Hal ini mengingatkan saya pada lelucon berikut: “Alkisah, suatu hari ada seseorang yang berdiri di tepi jembatan yang tinggi dan ingin bunuh diri. Akupun berkata kepadanya, “Jangan lompat!” Ia pun menjawab, “Tidak ada seorang pun yang mengasihi saya.” Aku menjawab, “Allah mengasihimu. Apakah kamu percaya Tuhan?” Ia berkata, “Ya.” Aku berkata, “Aku juga! Apakah kamu Kristen atau Yahudi?” Ia menjawab, “Kristen.” Aku berkata, “Aku juga! Protestan atau Katolik?” Ia menjawab, “Protestan.” Aku berkata, “Aku juga! Denominasi apa?” Ia menjawab, “Baptis.” Aku berkata, “Aku juga! Baptis Utara atau Baptis Selatan?” Ia menjawab, “Baptis Utara.” Aku berkata, “Aku juga! Baptis Utara Daerah Danau atau Baptis Utara Daerah Kota?” Ia menjawab, “Baptis Utara Daerah Danau.” Aku berkata, “Aku juga! Baptis Utara Daerah Danau Konsili 1789 atau Baptis Utara Daerah Danau Konsili 1912?” Ia menjawab, “Baptis Utara Daerah Danau Konsili 1912.” Lalu aku berkata, “Enyahlah kau kafir!” Dan aku pun mendorongnya dari jembatan itu.” (Emo Philips)

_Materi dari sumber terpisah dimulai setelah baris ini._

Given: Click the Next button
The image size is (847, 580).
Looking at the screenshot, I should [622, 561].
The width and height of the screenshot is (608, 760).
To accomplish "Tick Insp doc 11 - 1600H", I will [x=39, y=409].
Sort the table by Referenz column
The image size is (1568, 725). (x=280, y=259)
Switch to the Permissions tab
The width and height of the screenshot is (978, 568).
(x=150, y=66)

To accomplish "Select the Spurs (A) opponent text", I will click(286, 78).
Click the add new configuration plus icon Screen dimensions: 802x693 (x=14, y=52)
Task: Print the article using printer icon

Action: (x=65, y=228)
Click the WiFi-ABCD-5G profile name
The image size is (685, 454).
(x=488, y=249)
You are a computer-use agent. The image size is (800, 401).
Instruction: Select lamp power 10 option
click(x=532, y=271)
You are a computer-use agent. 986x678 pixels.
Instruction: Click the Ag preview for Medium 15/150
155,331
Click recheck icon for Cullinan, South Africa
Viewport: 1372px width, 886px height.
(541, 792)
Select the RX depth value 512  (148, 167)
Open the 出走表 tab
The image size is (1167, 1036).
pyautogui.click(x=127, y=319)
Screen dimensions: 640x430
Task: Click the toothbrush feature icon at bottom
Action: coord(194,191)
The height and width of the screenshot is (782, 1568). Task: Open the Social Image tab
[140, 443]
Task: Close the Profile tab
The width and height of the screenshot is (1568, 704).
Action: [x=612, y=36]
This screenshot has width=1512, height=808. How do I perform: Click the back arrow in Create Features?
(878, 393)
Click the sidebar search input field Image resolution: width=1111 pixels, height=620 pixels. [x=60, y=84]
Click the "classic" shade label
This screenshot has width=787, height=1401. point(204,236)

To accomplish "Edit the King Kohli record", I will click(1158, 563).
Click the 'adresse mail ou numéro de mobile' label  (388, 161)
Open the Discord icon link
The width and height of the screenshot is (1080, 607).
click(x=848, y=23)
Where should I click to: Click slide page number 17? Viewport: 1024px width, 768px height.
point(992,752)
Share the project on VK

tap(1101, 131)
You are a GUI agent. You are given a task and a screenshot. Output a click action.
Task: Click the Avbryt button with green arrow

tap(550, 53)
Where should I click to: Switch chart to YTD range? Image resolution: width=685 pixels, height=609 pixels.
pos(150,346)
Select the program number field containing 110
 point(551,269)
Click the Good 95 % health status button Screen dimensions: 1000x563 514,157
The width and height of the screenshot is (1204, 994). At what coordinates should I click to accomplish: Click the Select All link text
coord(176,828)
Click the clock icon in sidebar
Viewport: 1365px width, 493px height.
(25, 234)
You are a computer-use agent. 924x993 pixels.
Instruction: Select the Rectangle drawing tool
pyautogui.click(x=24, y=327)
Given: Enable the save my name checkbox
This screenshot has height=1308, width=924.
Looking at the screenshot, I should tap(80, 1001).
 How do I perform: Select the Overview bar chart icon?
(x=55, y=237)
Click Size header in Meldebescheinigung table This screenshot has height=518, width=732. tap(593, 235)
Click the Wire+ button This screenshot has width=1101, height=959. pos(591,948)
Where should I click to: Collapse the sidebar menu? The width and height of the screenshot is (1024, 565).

Dengan kata lain, awalnya orang tersebut ingin menolong orang yang ingin bunuh diri ini karena ia melihat orang ini sebagai sesamanya manusia, namun di akhir kisah tersebut, ia tersebut malah mendorong orang ini setelah ia menemukan bahwa orang ini berasal dari gereja yang berbeda dengan dirinya! Tentunya, lelucon ini hanya sebuah hiperbola, namun poin dari lelucon ini adalah betapa kita justru sering bertengkar bukan dengan yang berbeda total namun dengan yang sebenarnya mirip dengan kita. Hal tersebut dapat kita temui di sepanjang sejarah gereja, dimana perpecahan demi perpecahan terjadi sebenarnya karena hal yang remeh semata. Karena itu, marilah kita menyikapi perbedaan di gereja dari perspektif yang lebih luas. Perbedaan akan selalu ada, namun jangan biarkan perbedaan di hal-hal yang non-esensial mengaburkan kesatuan kita yang hakiki di dalam Kristus. (SH)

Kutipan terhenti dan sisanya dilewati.